Possible some network delay or latency.305000 milliseconds is the default value, and there is no action required, unless you frequently see this log output. Which means that you might need watch your network traffic and do some tuning. Also you may change the default value to better fit your necessities.

Hard Time-out _ after the set timing, this case the default 305000 milliseconds is reached Coh. now tries to stop the thread. 

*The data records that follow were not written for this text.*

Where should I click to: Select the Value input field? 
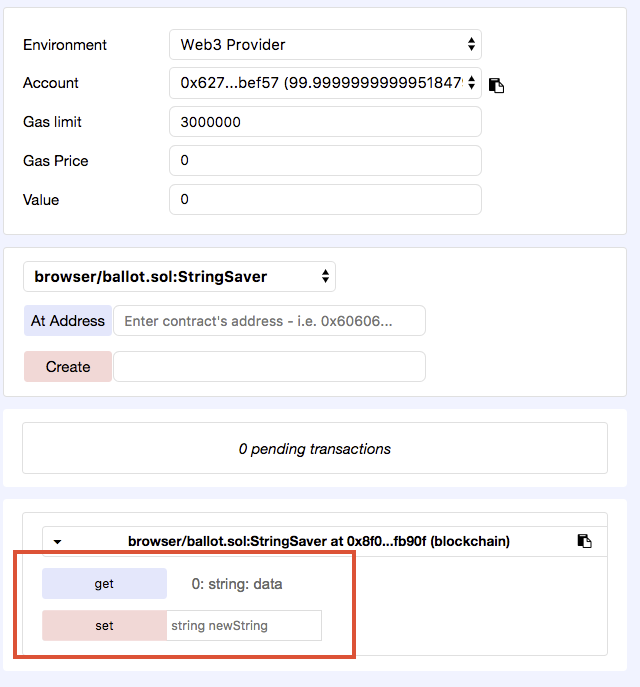[325, 199]
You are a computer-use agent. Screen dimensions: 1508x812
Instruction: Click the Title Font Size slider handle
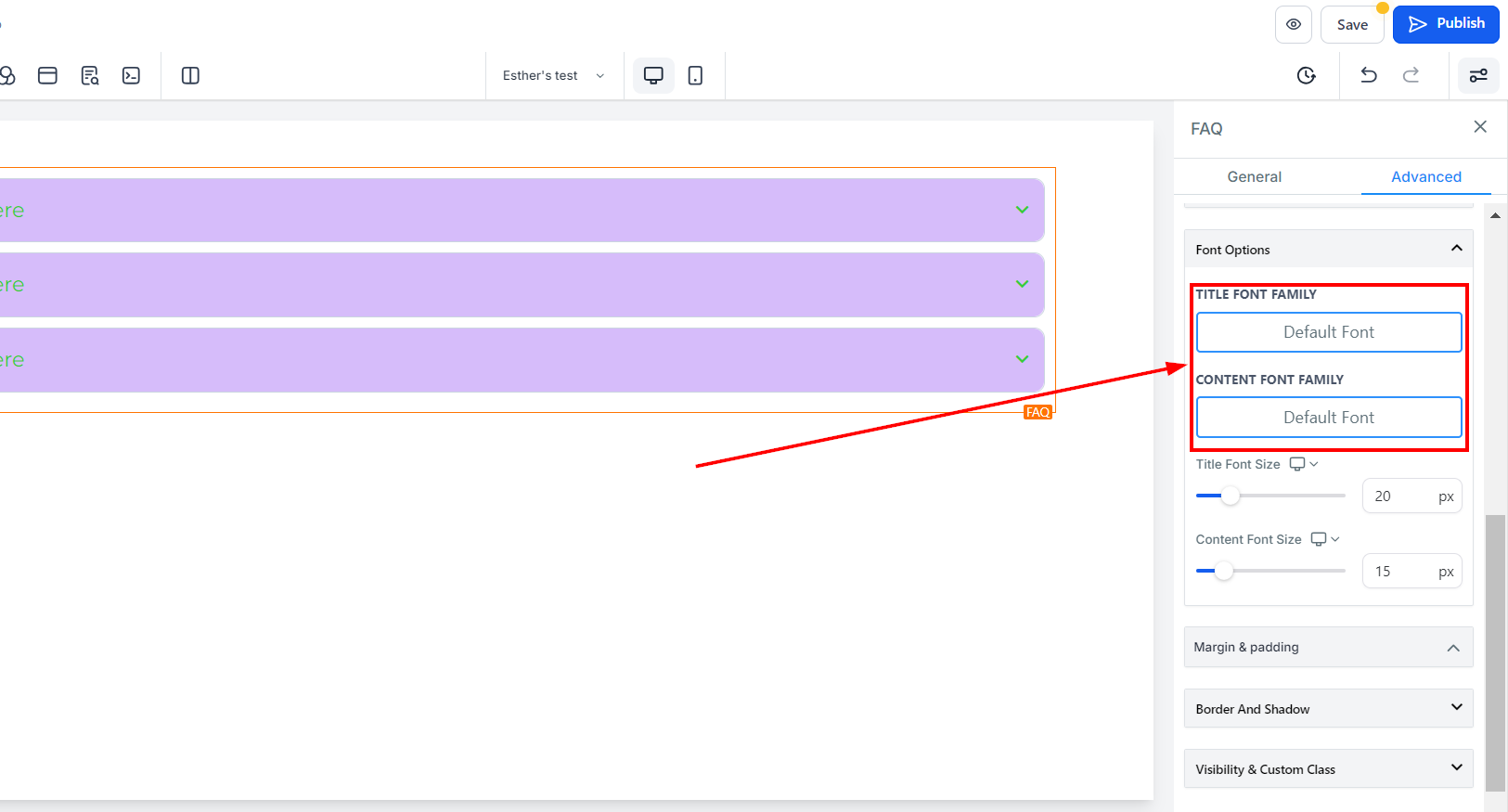click(1230, 496)
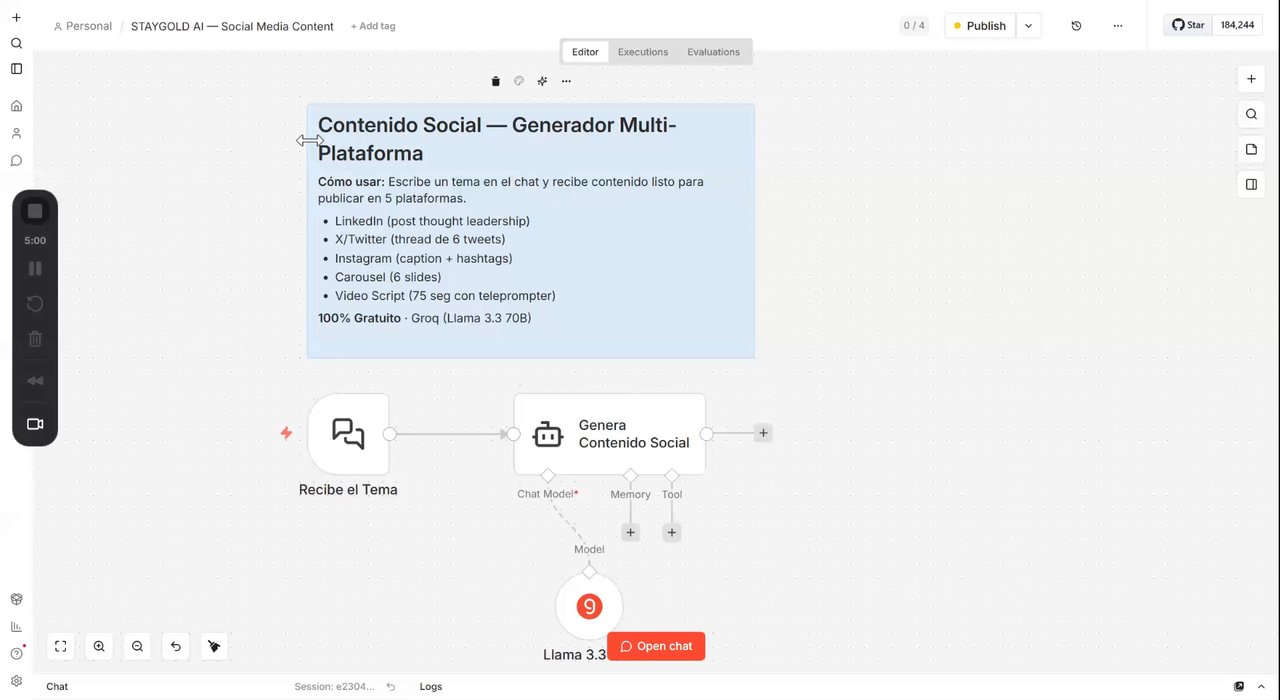Switch to the Evaluations tab
1280x700 pixels.
[x=713, y=52]
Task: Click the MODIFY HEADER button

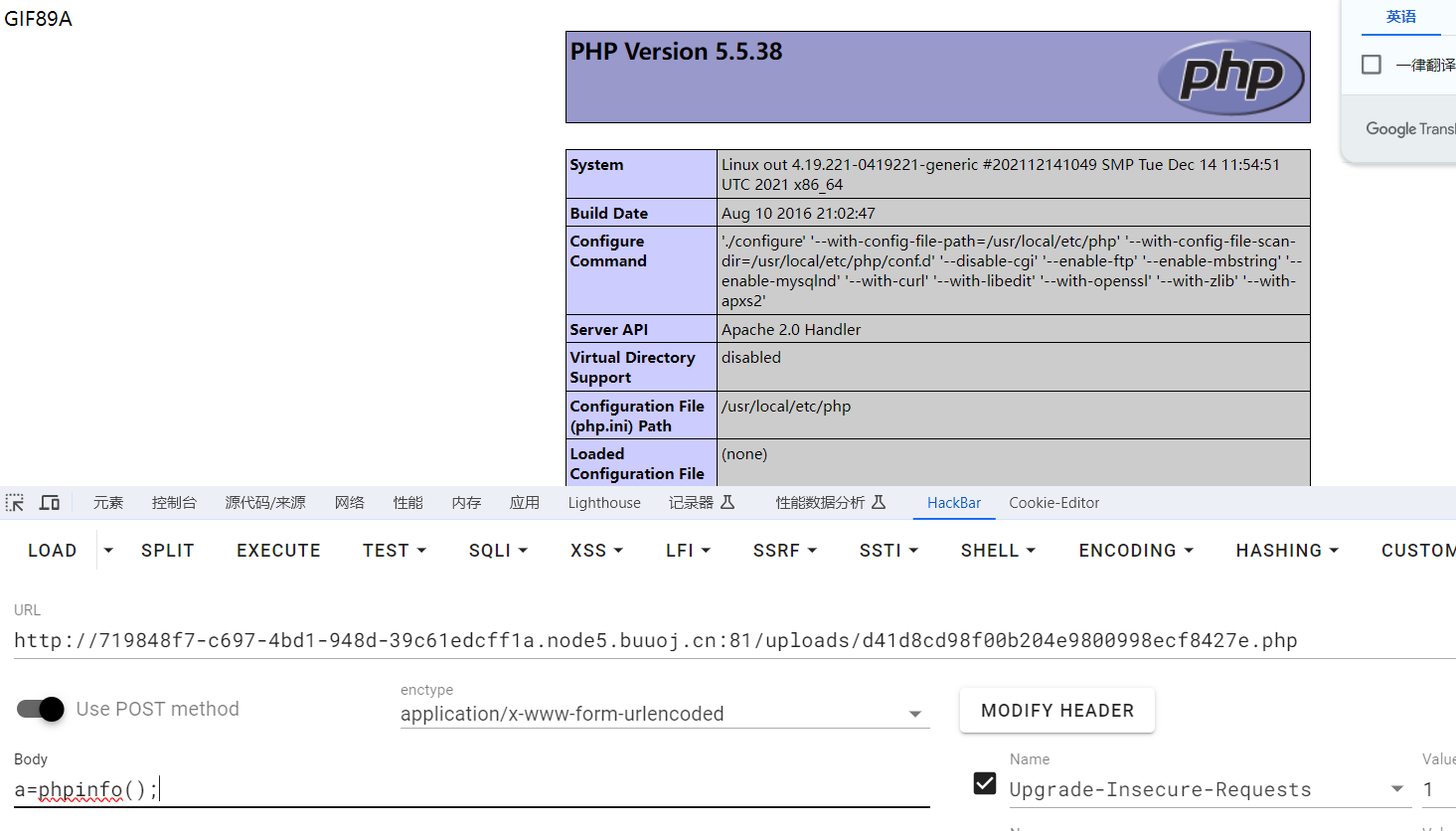Action: (x=1056, y=711)
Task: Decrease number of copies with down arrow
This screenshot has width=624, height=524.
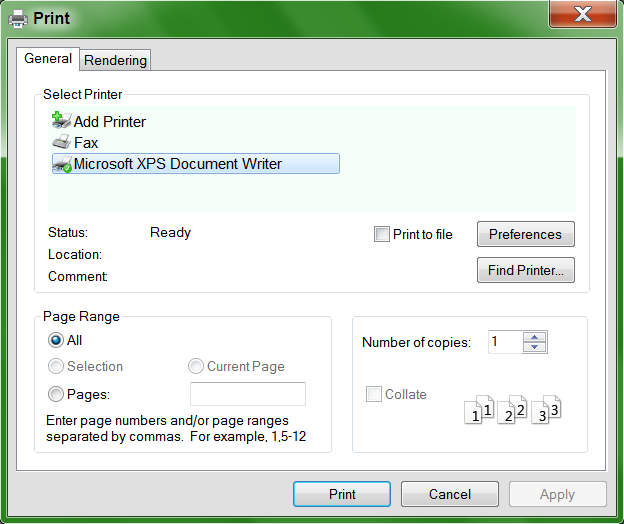Action: pos(535,347)
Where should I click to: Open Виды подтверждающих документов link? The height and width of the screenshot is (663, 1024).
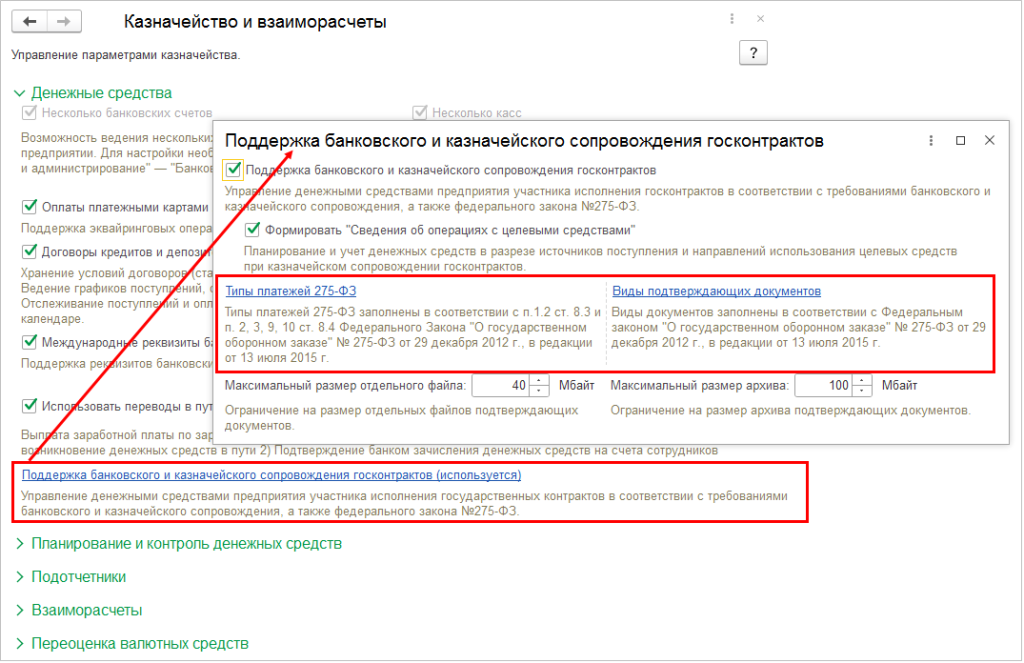716,291
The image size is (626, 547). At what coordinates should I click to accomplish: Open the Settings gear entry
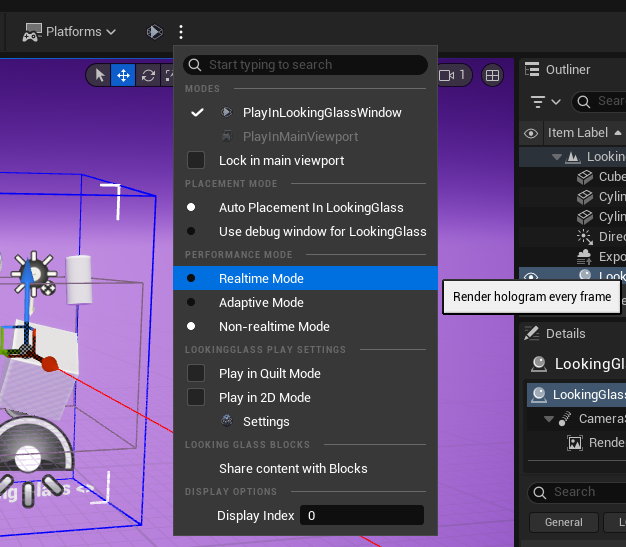coord(265,421)
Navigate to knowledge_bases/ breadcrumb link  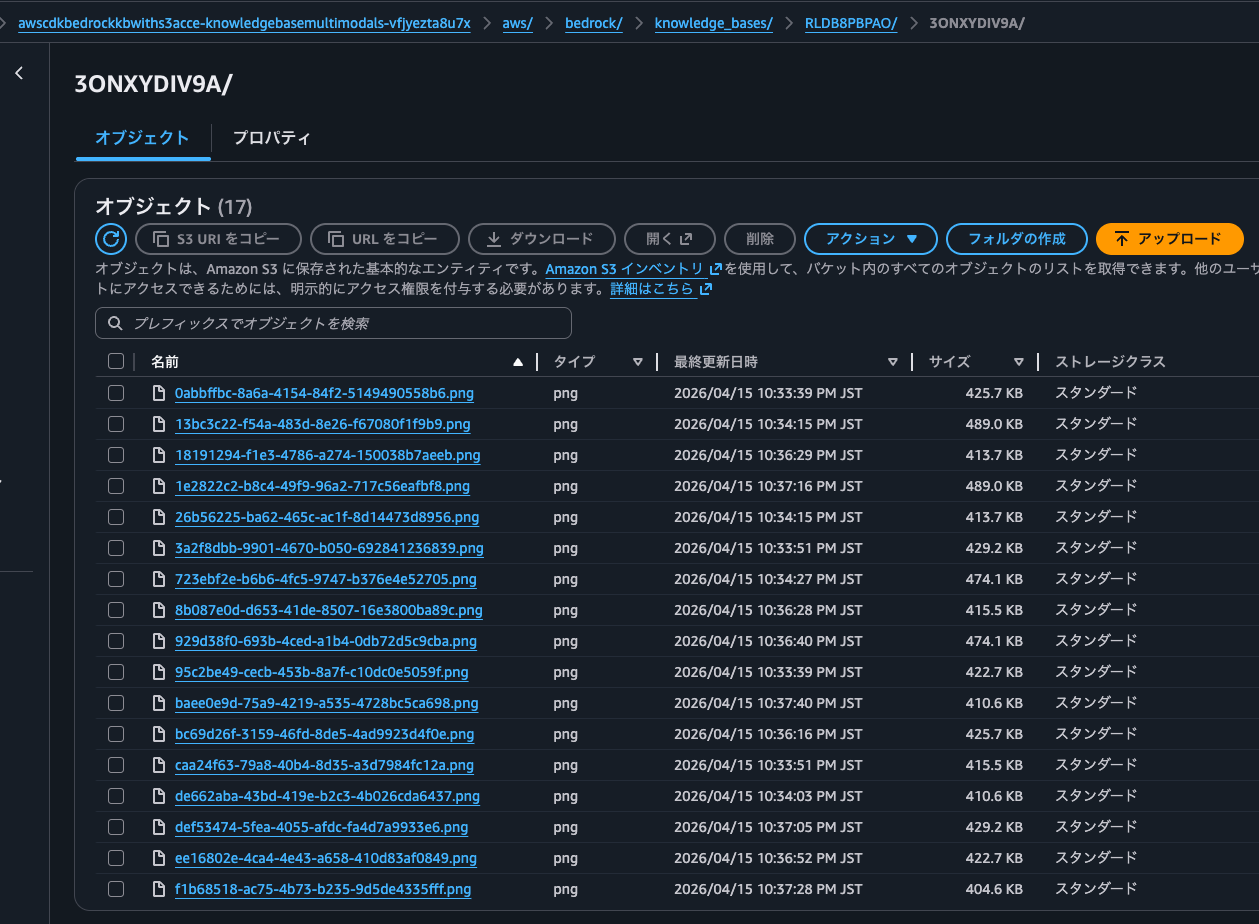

<Error> (thread=DistributedCache, member=1): Terminating guarded execution (due 
to hard timeout) of Daemon{Thread="Thread[WriteBehindThread:CacheStoreWrapper
(com.tangosol.examples.rwbm.TimeoutTest),5,WriteBehindThread:CacheStoreWrapper
(com.tangosol.examples.rwbm.TimeoutTest)]", State=Running}

The Coh. thread is not behaving as expected, possible doing some investigation by thread dumps might help identify the issue. But first you need to identify which node in which should take thread dumps. From the log above it gives you hints like "thread=DistributedCache, member=1", the thread is DetributedCache and the member is 1.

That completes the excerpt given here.